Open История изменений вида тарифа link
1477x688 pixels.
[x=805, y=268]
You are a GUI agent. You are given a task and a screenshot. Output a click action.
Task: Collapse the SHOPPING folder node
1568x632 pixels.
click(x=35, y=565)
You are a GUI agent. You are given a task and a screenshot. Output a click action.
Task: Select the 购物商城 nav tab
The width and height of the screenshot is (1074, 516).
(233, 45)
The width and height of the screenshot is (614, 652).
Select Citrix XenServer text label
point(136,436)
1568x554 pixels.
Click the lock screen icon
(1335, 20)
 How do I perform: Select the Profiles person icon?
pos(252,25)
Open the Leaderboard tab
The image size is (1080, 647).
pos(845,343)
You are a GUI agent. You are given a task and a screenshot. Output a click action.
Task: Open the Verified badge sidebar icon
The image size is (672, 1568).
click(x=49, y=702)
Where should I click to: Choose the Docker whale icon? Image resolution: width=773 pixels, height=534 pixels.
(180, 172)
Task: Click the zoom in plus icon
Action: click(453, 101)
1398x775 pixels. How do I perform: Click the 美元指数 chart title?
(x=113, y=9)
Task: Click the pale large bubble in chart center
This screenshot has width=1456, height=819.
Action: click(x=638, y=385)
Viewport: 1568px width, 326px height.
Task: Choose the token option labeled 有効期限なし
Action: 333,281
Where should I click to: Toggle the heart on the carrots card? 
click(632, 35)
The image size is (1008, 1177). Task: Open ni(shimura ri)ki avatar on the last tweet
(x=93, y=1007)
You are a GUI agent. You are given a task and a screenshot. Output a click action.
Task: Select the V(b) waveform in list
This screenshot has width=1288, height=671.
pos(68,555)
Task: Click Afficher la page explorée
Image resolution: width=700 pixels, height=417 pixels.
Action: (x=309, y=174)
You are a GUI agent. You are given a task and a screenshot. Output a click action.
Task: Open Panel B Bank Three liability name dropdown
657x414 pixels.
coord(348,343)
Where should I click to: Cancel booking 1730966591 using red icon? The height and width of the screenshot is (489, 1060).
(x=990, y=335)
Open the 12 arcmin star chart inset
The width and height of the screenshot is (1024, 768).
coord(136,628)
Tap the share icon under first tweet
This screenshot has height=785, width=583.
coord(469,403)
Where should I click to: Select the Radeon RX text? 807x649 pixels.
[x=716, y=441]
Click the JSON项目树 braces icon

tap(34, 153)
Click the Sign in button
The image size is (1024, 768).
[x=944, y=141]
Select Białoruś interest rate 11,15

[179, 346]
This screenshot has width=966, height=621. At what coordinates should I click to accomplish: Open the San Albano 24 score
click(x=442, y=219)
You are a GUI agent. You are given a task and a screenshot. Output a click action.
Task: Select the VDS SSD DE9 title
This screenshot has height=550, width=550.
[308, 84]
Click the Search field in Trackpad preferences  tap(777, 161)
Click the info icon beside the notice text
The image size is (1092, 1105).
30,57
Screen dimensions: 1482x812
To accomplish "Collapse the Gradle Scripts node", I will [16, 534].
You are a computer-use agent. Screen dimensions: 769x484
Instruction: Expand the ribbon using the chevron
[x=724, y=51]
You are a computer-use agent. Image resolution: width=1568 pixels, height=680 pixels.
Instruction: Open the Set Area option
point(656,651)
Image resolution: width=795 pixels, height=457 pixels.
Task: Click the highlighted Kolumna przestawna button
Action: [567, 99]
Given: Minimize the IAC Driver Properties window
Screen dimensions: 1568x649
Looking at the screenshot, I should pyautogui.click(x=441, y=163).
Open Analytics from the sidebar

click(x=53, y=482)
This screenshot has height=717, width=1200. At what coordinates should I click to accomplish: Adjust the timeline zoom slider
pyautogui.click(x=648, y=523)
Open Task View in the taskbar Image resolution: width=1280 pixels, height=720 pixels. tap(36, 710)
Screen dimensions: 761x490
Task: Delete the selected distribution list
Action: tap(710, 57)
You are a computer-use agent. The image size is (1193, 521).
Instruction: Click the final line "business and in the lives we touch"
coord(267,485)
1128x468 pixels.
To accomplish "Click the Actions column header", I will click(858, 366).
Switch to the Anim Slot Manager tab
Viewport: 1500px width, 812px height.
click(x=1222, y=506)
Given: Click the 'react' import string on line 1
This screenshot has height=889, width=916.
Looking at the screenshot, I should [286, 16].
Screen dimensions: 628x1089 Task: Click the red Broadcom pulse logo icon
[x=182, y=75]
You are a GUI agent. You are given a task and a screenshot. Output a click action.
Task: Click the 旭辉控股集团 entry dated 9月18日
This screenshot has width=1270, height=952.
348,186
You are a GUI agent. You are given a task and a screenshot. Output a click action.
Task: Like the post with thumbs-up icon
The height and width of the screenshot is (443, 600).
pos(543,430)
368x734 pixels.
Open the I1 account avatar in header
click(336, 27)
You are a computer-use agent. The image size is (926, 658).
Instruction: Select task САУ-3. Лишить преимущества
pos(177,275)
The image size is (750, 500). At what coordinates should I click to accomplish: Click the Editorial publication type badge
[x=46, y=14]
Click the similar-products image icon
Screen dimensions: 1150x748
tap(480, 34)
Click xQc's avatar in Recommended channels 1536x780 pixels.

_Work instructions:_ From the records above, determine how many lines hold "Collapse" and give only that number.

_Reply to the exercise:_ 2